We can make beautiful graph easily in Python by seaborn.
This page is made for Graphical Analysis . I do not write about adjusting the colors and shapes.
Plot of Panda is good at to see many variables. But Stratified Graph is not easy in the Plot of Panda.
This code set is needed before the code starting "sns".
import pandas as pd
import matplotlib.pyplot as plt
import seaborn as sns
%matplotlib inline
sns.set()
df= pd.read_csv("Data.csv" , engine='python')
Graph to visualize all data
>>>Heatmap for All Variables
Graph to visualize many variables
>>>Compare 1-dimension distribution of all variables
>>>Line graph for all variables
>>>All pairs in all variables
Graph for the analysis the relationship 2 variables
>>>Basic line graph
>>>Stratified line graph
>>>Line graph with confidence interval
>>>Basic scatter plot
>>>Stratified scatter plot
>>>Regression line
>>>Joint plot
>>>2-dimension histgram using hexagon
>>>Density distribution
Histgram
>>>Basic histgram
>>>Stratified histgram
>>>Good range histgram
Graph for 1 Variable Analysis
>>>Graph for 1 Variable
>>>Graph for 1 variable using 1 categorical variable
>>>Graph for 1 variable using 2 categorical variables
>>>Graph for 1 variable using 3 categorical variables
Bar plot
>>>Basic bar plot
>>>Bar plot for statistics
>>>Frequency plot
Memo
>>>Size of graph
>>>Effect of the orders of data
>>>I cannot use the graph ?!
There are 2 types of data. Left graph is made using left type data and the method " Compare 1-dimension distribution of all variables ".
Right graph is made using right type data and the method " Graph for 1 variable using 1 categorical variable ".
They are very similar.
We can make heatmap for all variables. This method is not used for the categorical data.
sns.heatmap(df)
Y2 is very high. Y5 and Y6 seems to be similar.
Change the range of color from 8 to 12.
sns.heatmap(df,vmin=8,vmax=12)
Using normalization .
df2 = (df - df.mean())/df.std() # normalization
sns.heatmap(data = df2)
Graph to visualize many variables is used for the data type below.
sns.stripplot(data = df)
sns.swarmplot(data = df)
sns.boxplot(data = df)
sns.violinplot(data = df)
sns.pointplot(data = df)
Graph of average and
confidence interval
.
df.plot.hist(subplots=True)
I use
Plot of Panda
for histgram.
I often use separated graph for histgram.
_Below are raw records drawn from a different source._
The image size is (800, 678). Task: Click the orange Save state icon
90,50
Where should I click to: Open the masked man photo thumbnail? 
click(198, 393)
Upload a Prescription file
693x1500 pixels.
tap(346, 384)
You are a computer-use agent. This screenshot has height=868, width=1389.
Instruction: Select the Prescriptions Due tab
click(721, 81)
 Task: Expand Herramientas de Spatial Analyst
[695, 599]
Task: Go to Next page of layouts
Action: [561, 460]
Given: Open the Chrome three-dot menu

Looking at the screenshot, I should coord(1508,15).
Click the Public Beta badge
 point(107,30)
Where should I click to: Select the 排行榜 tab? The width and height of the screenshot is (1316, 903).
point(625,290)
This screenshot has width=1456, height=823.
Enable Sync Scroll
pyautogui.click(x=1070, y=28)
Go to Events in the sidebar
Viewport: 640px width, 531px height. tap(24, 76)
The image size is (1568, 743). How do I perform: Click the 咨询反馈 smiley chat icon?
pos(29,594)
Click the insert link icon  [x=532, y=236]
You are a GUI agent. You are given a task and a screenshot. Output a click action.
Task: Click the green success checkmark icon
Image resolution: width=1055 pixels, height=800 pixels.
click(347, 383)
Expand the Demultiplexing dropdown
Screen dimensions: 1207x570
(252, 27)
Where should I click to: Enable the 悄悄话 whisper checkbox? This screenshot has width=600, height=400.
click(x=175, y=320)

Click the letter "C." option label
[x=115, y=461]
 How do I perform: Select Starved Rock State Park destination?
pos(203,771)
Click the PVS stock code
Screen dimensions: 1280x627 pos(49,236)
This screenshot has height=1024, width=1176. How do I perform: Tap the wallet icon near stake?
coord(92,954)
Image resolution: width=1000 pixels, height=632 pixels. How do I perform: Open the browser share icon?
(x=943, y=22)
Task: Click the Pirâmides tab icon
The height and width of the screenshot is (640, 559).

But if distribution is separated clearly I draw in one graph.
df.plot.hist()
sns.lineplot(data = df)
For the separated graph, I use
Plot of Panda.
sns.pairplot(df)
sns.pairplot(df, hue='C1')
Correlation Analysis for Multi-Variable with heatmap.
sns.heatmap(data = df.corr(), annot=True)# correlation matrix
sns.lineplot(data=df, x='X1', y='Y1',marker='o')
OR
sns.relplot(data=df, x='X1', y='Y1', kind='line',marker='o')
sns.lineplot(data=df, x='X1', y='Y1',marker='o',hue='C1')
OR
sns.relplot(data=df, x='X1', y='Y1', kind='line',marker='o',hue='C1'
sns.relplot(data=df, x='X1', y='Y1', kind='line',marker='o',col='C1')
sns.relplot(data=df, x='X1', y='Y1', kind='line',marker='o',row='C1')
sns.relplot(data=df, x='X1', y='Y1', kind='line',marker='o')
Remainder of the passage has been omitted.